Она стояла, прислонившись дрожащей спиной к нагретому вечерним солнцем дощатому забору, легкий теплый ветерок трепал ее беспорядочно растрепанные волосы, а по щекам текли слезы…

Она любила его, хотя он был всего лишь человеком и не догадывался о том, кто она. Она никогда не встречалась с ним, когда была голодна. Вместо этого она тихо уходила из дома и бродила по темным паркам и подворотням в поисках очередной жертвы. В такие мрачные вечера она поздно возвращалась домой, вся в крови и, ненавидя себя за все, со слезами звонила ему, жаловалась на депрессию и назначала встречу на завтра.
Ей было очень много лет, но она выглядела юной и цветущей, у нее была толпа поклонников, не только из числа собратьев, но почти все они рано или поздно либо расстались с ней по своей воле, либо их обескровленные трупы были расчленены и спущены в канализацию насильственным путем.
Она не любила никого, даже себя и порой размышляла о неспособности любить. Вечерами, читая любовные романы, она мечтательно мурлыкала, задумывалась о теплых чувствах и засыпала, а по ее подбородку неспешно стекала свежая струйка крови недавнего партнера. И эта кровь веселила и грела ее сердце больше, чем самый горячий и страстный поцелуй.
И тут в ее веселую жизнь, полную светских тусовок, готических вечеринок, ужинов при свечах, ворвался он… Не любовь, как ее описывают в книгах, а страсть, готовность отдать себя за его улыбку, положить свою жизнь на алтарь его прихоти, овладела ее холодным сердцем. Она была готова терпеть и терпела все: унижение, предательство, ложь… его случайный взгляд, рукопожатие, улыбка, даже злая шутка – все вызывало в ней только желание и новый приступ нежности.

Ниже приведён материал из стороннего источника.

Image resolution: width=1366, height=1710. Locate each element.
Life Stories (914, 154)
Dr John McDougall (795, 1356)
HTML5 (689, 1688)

Ослепленная пламенем страсти, она перестала замечать происходящее вокруг, позабыла друзей, сосредоточившись лишь на своей мучительной любви.
Любовь и страсть пронзили ее давно мертвое сердце огненной иглой, неистовые муки вновь оживающего чувства изменили все в ней, словно сквозь многие века ее неживого существования пробился жертвенный огонь древних костров, и колдовские песни старого шамана воззвали к тайным силам ее души.
Но не очистил пламень тот
Пустыню высохшей души.
Отнюдь! По грезам о любви
Проходят пыток миражи.
Она углем рисует боль,
Страданий терпкие плоды…
Кладет на рану, будто соль
Она любви своей цветы.
Она потеряла покой, лишившись самообладания и уверенности, размеренный ритм ее жизни пропал, заменившись постоянными поисками его… В клубах, кафе, барах – везде она ждала встречи с ним, ждала и жаждала его, каждый день превращая собственную жизнь в пытку и самобичевание.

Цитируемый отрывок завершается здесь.